There are many domains where streaming and scalability are important, and I'm not sure I can name them all. If you would like to build a scalable monitoring application for a service you run, timely dataflow can express this. If you would like to work with big data computations processing more data than your computer can load into memory, timely dataflow streams can represent this efficiently. If you would like to build an incremental iterative computation over massive data (e.g. matrices, large graphs, text corpora), timely dataflow has done these things.

At the same time, dataflow computation is also another way of thinking about your program. Much like Rust causes you to think a bit harder about program structure, timely dataflow helps you tease out some structure to your program that results in a more effective computation. Even when writing something like grep, a program that scans lines of text looking for patterns, by stating your program as a dataflow computation its implementation immediately scales out to multiple threads, and even across multiple computers.

Generality

Is timely dataflow always applicable? The intent of this research project is to remove layers of abstraction fat that prevent you from expressing anything your computer can do efficiently in parallel.

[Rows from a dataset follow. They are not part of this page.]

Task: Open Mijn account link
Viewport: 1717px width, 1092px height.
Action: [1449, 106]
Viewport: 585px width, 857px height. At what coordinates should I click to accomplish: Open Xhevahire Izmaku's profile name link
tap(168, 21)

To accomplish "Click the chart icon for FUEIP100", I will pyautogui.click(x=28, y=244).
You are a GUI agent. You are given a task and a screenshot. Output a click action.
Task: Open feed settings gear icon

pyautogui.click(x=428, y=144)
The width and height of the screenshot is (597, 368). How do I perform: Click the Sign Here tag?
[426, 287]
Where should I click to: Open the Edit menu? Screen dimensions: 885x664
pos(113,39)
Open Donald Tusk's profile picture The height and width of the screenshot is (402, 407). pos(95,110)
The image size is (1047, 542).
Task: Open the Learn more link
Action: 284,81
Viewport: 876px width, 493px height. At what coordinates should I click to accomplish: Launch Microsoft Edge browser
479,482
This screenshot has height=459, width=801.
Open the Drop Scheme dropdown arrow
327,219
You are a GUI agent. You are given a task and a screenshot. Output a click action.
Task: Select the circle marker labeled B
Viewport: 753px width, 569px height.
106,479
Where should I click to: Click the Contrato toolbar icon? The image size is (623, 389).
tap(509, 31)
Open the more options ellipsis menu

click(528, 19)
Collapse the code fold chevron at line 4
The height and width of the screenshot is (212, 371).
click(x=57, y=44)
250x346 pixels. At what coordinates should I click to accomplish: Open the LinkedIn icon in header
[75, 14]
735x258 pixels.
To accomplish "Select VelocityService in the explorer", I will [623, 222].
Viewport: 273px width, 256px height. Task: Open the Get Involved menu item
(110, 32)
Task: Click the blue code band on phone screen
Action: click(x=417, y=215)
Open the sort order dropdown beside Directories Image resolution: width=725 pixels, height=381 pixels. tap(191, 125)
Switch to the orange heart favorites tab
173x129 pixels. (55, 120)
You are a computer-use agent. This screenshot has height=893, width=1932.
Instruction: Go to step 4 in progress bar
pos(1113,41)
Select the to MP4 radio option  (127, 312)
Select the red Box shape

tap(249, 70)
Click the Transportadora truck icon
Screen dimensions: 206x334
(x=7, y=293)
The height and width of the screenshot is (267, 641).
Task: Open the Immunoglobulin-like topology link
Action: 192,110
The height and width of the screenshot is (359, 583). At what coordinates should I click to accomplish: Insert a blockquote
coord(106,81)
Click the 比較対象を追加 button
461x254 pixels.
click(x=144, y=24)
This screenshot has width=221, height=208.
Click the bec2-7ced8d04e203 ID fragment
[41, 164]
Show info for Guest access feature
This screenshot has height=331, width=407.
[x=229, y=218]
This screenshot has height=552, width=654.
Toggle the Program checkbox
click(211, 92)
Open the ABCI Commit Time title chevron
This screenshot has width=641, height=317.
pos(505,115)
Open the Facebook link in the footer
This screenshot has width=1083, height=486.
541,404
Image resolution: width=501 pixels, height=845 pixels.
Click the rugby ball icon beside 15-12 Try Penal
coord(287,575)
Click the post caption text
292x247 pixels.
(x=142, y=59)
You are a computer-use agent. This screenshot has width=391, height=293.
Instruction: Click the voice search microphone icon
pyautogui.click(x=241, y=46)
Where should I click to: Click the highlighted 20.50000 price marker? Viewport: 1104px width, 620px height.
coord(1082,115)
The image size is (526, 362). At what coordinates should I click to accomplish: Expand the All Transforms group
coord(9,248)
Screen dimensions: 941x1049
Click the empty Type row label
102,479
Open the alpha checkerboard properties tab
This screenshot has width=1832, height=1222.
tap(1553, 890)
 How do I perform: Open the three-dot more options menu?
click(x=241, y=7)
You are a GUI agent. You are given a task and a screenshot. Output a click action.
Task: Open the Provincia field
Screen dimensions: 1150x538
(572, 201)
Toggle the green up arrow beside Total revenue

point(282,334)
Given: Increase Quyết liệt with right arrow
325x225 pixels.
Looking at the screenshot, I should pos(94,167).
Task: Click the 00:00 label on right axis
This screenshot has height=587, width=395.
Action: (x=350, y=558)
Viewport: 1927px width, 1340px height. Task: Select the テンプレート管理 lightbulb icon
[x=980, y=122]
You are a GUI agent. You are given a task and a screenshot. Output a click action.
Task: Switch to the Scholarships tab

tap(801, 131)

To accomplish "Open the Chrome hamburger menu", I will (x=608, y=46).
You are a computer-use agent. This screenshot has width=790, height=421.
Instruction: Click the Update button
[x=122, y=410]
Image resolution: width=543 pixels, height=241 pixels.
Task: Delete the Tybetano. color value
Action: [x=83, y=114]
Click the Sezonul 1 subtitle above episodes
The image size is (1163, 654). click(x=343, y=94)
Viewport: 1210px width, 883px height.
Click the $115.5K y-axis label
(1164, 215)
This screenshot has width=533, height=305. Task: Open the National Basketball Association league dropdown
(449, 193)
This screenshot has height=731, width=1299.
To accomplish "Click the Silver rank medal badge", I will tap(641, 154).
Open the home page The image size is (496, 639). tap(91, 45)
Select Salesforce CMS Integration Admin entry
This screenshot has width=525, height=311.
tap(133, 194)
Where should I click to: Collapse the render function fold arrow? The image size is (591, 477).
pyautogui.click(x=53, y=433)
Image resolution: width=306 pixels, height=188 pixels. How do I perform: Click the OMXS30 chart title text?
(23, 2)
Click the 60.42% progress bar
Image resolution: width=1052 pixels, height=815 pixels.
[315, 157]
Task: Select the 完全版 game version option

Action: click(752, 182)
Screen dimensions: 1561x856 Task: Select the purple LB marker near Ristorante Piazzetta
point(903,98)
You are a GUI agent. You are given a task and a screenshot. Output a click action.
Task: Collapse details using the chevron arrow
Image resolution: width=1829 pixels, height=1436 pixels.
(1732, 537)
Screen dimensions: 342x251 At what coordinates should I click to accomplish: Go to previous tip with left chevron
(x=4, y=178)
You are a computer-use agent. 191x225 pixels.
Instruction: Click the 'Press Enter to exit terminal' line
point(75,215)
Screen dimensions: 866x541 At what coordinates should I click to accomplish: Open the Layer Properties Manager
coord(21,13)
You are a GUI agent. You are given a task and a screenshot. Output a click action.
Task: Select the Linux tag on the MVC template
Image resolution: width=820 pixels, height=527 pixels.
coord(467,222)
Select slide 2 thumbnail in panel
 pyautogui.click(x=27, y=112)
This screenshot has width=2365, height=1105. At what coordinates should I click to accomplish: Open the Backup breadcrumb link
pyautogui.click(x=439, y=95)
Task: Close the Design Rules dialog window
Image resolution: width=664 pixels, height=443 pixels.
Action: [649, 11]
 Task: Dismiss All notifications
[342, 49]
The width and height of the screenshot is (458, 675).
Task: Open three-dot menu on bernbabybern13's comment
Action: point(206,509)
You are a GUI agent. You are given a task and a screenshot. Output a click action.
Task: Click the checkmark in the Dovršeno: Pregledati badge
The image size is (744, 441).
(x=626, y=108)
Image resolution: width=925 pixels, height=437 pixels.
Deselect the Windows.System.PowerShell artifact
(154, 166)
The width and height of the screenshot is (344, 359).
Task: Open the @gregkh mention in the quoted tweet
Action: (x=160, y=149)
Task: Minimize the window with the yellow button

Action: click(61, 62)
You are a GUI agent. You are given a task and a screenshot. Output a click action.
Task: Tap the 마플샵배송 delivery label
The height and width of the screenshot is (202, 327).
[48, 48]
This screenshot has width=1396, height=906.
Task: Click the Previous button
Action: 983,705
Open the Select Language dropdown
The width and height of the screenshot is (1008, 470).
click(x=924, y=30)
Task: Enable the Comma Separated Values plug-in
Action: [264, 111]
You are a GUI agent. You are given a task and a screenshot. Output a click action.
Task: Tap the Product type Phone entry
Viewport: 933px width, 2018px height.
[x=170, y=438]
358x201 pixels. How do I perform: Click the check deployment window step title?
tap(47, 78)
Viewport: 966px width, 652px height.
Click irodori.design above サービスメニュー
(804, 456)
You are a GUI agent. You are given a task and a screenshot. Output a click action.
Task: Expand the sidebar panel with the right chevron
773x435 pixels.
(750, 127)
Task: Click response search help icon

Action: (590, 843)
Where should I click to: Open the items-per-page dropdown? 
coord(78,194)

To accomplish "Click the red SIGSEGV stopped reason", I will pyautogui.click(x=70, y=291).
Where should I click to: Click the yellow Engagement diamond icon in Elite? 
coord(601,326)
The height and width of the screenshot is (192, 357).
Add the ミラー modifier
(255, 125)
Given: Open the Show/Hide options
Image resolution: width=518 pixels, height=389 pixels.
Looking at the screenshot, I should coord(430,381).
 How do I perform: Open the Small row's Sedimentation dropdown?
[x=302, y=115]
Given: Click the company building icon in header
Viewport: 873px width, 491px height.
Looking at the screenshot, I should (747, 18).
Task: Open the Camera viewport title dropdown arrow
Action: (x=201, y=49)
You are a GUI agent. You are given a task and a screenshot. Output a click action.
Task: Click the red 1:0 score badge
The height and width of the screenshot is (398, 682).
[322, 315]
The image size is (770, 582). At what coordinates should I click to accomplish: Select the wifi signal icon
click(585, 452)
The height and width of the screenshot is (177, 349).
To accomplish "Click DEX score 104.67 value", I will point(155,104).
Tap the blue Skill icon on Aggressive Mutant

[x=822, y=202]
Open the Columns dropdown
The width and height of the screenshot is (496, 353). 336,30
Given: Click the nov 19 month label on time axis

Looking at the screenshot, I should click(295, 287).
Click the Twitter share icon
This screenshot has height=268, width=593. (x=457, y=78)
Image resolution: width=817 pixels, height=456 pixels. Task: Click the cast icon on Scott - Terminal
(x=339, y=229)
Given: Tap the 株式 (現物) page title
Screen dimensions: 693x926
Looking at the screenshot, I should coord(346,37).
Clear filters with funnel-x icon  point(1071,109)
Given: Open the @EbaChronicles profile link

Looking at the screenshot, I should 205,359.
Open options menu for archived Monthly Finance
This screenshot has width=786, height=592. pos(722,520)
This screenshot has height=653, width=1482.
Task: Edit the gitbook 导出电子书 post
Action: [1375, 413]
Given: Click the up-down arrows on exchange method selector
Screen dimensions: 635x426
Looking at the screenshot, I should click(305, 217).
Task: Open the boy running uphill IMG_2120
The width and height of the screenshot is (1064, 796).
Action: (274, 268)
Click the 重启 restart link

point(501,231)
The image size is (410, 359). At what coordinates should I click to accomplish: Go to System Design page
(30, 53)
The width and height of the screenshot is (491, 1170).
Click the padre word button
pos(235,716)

Under the covers, your computer (the one on which you are reading this text) is a dataflow processor. When your computer reads memory it doesn't actually wander off to find the memory, it introduces a read request into your memory controller, an independent component that will eventually return with the associated cache line. Your computer then gets back to work on whatever it was doing, hoping the responses from the controller return in a timely fashion.

Academically, I treat "my computer can do this, but timely dataflow cannot" as a bug. There are degrees, of course, and timely dataflow isn't on par with the processor's custom hardware designed to handle low level requests efficiently, but algorithmically, the goal is that anything you can do efficiently with a computer you should be able to express in timely dataflow.